Presente em quase tudo
Embora poucas pessoas saibam, o E407 é amplamente utilizado por sua capacidade de modificar textura e dar “corpo” aos alimentos. Ele aparece com frequência em:
- Laticínios industrializados, como iogurtes, cremes e sobremesas prontas
- Leites vegetais, como os de aveia, amêndoas e coco
- Produtos light e diet, que precisam de espessantes para compensar a falta de gordura
- Frios e embutidos, para manter a umidade e aparência uniforme
- Sobremesas e doces, incluindo balas, gelatinas e pudins
A lista é longa, e o consumo diário acaba sendo inevitável para quem depende de produtos processados. Por isso, os pesquisadores destacam que o risco não está em uma dose isolada, mas na exposição constante, típica das dietas modernas.
Risco maior para quem já tem inflamações ou resistência à insulina
O professor Norbert Stefan, coautor do estudo, afirmou que o impacto metabólico tende a ser mais pronunciado em pessoas com sobrepeso, resistência à insulina ou doenças inflamatórias crônicas. Stefan reforça que, embora sejam necessárias mais pesquisas de longo prazo, o uso tão disseminado do aditivo deve ser revisto.
Mas como se proteger? A primeira medida é simples: ler os rótulos com atenção. A carragena costuma aparecer identificada como E407 ou “carragenina”. Evitar produtos ultraprocessados, dar preferência a iogurtes naturais, sobremesas caseiras e leites vegetais sem aditivos, e manter uma alimentação baseada em alimentos frescos são formas eficazes de reduzir a exposição.

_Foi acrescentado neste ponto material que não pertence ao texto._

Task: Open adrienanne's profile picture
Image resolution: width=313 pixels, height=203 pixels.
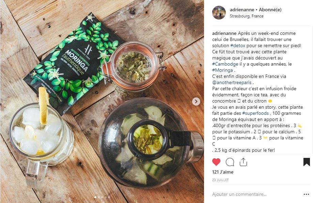Action: click(219, 13)
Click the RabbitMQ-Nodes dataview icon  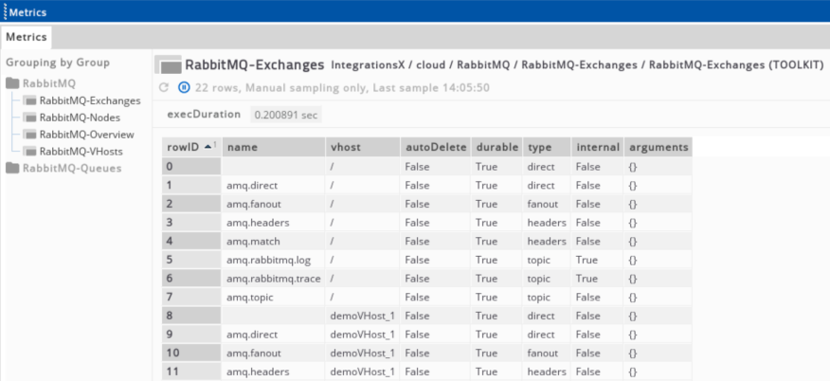pyautogui.click(x=30, y=118)
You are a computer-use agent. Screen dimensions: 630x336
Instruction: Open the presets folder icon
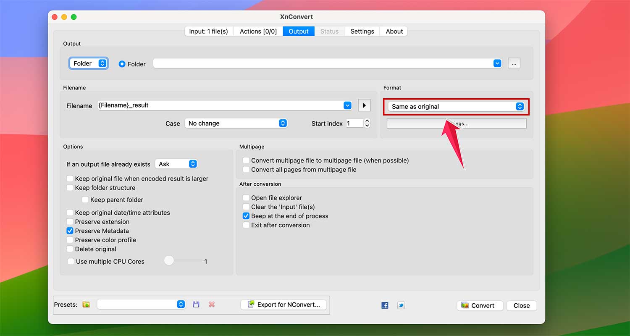pyautogui.click(x=86, y=304)
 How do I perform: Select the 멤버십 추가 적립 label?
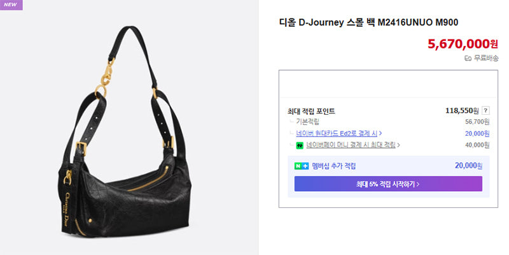pos(333,166)
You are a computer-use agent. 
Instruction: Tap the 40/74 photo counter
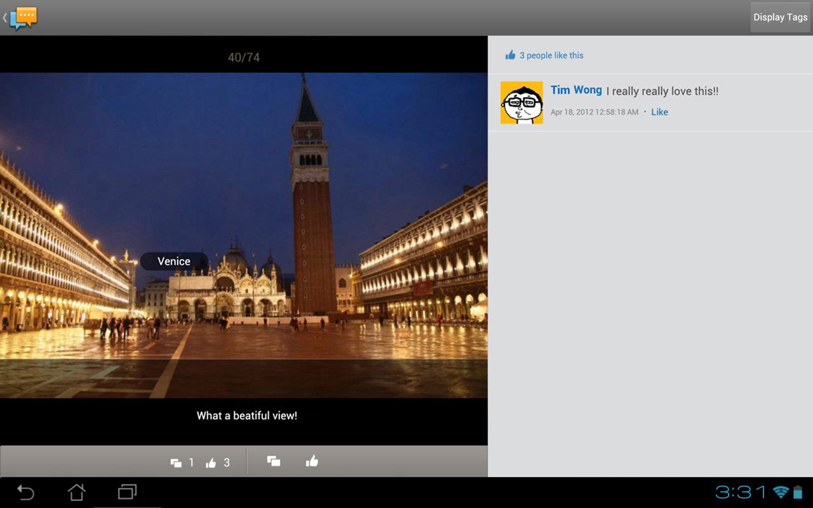point(244,57)
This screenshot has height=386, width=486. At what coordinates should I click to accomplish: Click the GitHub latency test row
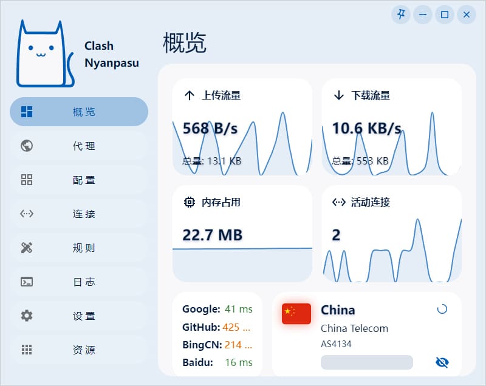pos(217,327)
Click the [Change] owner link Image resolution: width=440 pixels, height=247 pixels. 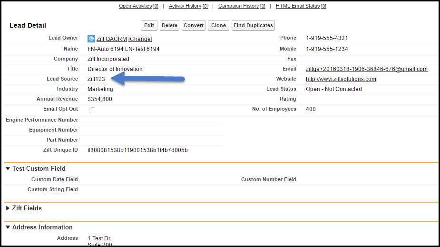click(x=140, y=39)
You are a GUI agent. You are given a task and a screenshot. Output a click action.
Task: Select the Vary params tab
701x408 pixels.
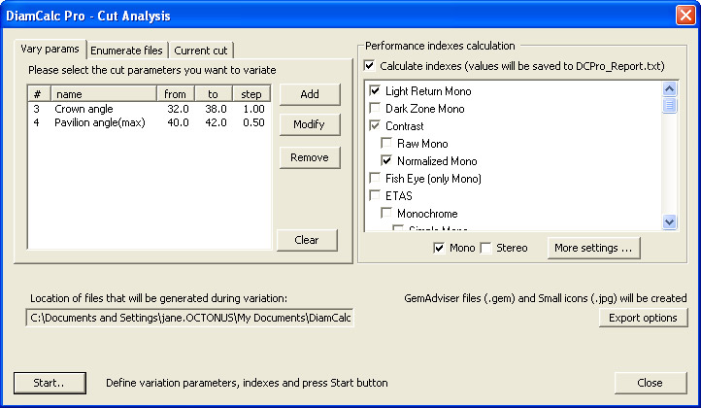tap(50, 50)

Especialistas também lembram que o uso de espessantes naturais, como amido de milho, chia hidratada e pectina, pode substituir industrializados em receitas domésticas sem comprometer a textura.
Cuidado com o que come
A descoberta reacende o debate sobre o uso excessivo de aditivos na alimentação. Ingredientes como a carragena são aprovados por agências reguladoras, mas estudos recentes levantam dúvidas sobre sua segurança em longo prazo, principalmente quando consumidos diariamente e combinados com outros compostos industriais.
Para o consumidor, a recomendação é clara: quanto mais natural for o produto, menor o risco. Priorizar alimentos frescos e preparos caseiros continua sendo a melhor forma de preservar o equilíbrio intestinal e proteger o metabolismo.